No sé si los académicos de la Lengua Española saben con certeza a quién han elegido como director de la histórica entidad. Es decir, no sé si conocen la enorme capacidad intelectual y el exquisito rigor científico del elegido. Yo, desde aquí, sí sé que han hecho una acertadísima elección para dirigir esa casa que da “esplendor” a una lengua compartida por más de 500 millones de hablantes. Y por eso, la noticia de su elección a mí, personalmente, me ha alegrado mucho, como profesor de Lengua castellana, como filólogo y como amigo. Y si escribo esta columna sobre él es porque en este país que nos ha tocado vivir, a veces hasta somos capaces de elegir a los mejores. Hay tanto mediocre en los altos cargos de cualquier campo o actividad, especialmente en la política, pero no solo, que corremos el riesgo de no distinguir al que vale, del que no. El nuevo Director de la RAE es de los que llegó hasta ahí por méritos propios, a base de una férrea voluntad de trabajo, de su seriedad y de una inteligencia fuera de lo común.

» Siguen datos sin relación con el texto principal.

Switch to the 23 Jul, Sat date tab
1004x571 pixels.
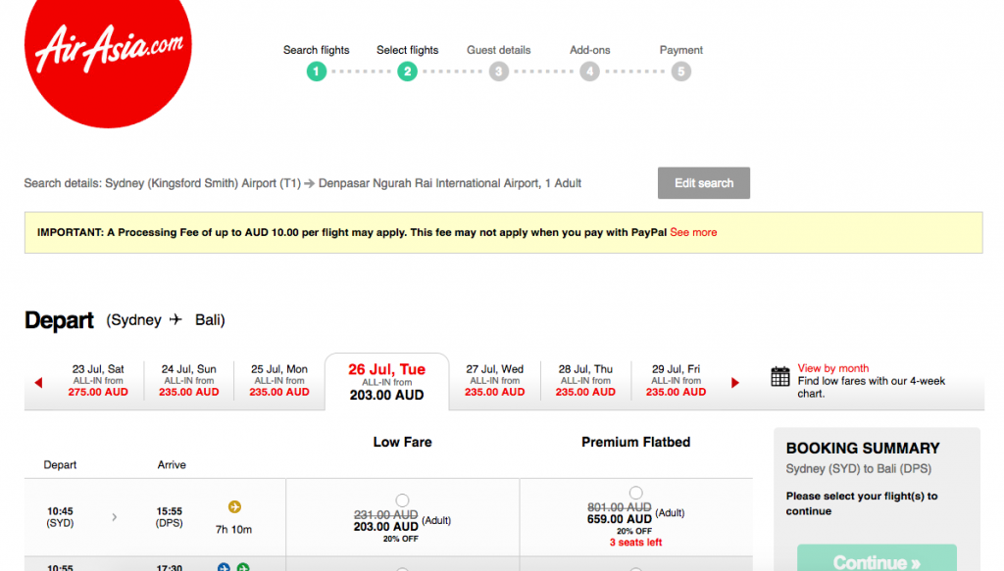pyautogui.click(x=97, y=380)
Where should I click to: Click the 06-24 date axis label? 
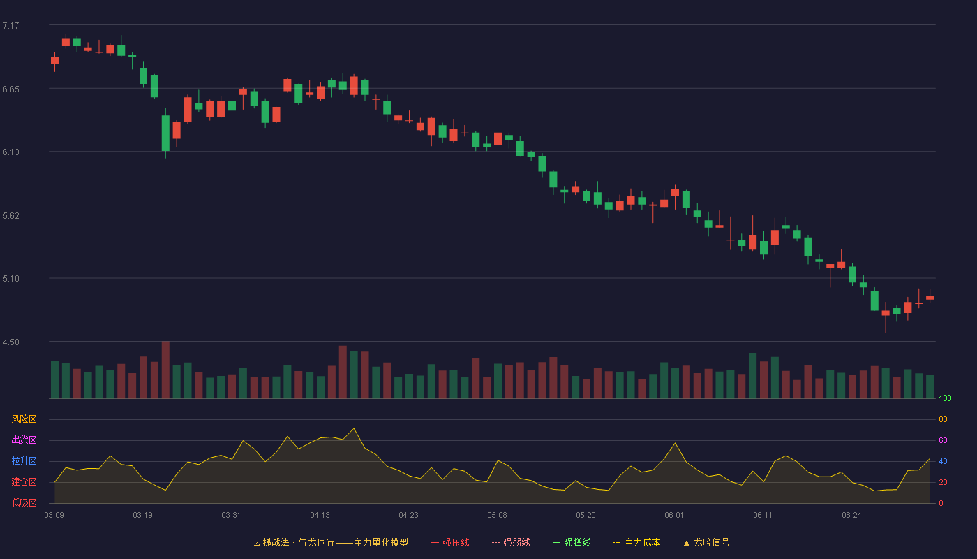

Darío Villanueva es un vilalbés de nacimiento, que vivió su adolescencia en Lugo, y su juventud en Santiago, donde estudió la carrera de Filosofía y Letras, sección Románicas. Allí lo conocí yo, como un compañero de curso que, si se distinguía de los demás por algo, era por su discreción y sus brillantes exámenes. Pero nunca hizo un alarde de nada, nunca un detalle de superioridad con nadie. Reservado a la hora de relacionarse con la corriente dicharachera del curso, pero atento y solícito cuando cualquiera de nosotros nos dirigíamos a él. Hubo un momento, además, en que tuvo el agradecimiento colectivo del grupo por habernos librado de un apuro muy comprometido. Fue en tercero de carrera, primero de Románicas, cuando llegó a clase una nueva catedrática, que sería la profesora de Semiótica, materia absolutamente desconocida para nosotros. En la primera clase, nos dijo que daba por supuesto que todos sabíamos lo que era la Semiótica. Algo raro debió de notar en el ambiente porque pidió que alguien le definiese la palabra. Nadie dijo nada, y empezamos a esquivar la mirada de la profesora, bajando la vista al suelo, como escondiéndonos de un bochorno colectivo. Pero entonces escuchamos la voz de Darío que, con timidez, decía de carrerilla: “La Semiótica o Semiología es definida por el lingüista suizo Ferdinand de Saussure como una ciencia que estudia la vida de los signos en el seno de la vida social y que, por lo tanto, engloba a la Lingüística”. Se nos fue un peso de encima, nos crecimos en nuestros asientos y decidimos mirar de frente a la profesora. Darío había salvado nuestra desinformación absoluta sobre el tema. Desde ese momento, fuimos muchos los que tuvimos la certeza de que llegaría a ser catedrático, rector de la Universidad y hasta Director de la RAE. No nos hemos equivocado. Se ve que, lo que ignorábamos de Semiótica, lo compensábamos con un buen ojo clínico.
Pero esta prestigiosa trayectoria no se hizo a base de apariencias. Hay detrás mucho estudio, muchas horas de lectura, mucha reflexión en soledad, y la formalidad de un hombre seguro de su saber y seguro de sí mismo. Es un profundo conocedor de nuestra literatura, desde Cervantes y Quevedo hasta Valle-Inclán, Emilia Pardo Bazán, Cela, Torrente Ballester, Dieste y Cunqueiro, sobre los que ha escrito estudios brillantes y esclarecedores. Es una autoridad internacional en el campo de la Literatura Comparada, y en el mundo lingüístico de la Semiótica, como ya bien avisó en aquella clase veinteañera. Es un intelectual de primera línea, la misma en la que también se sitúa su humanidad y bonhomía. Es un lujo para Galicia.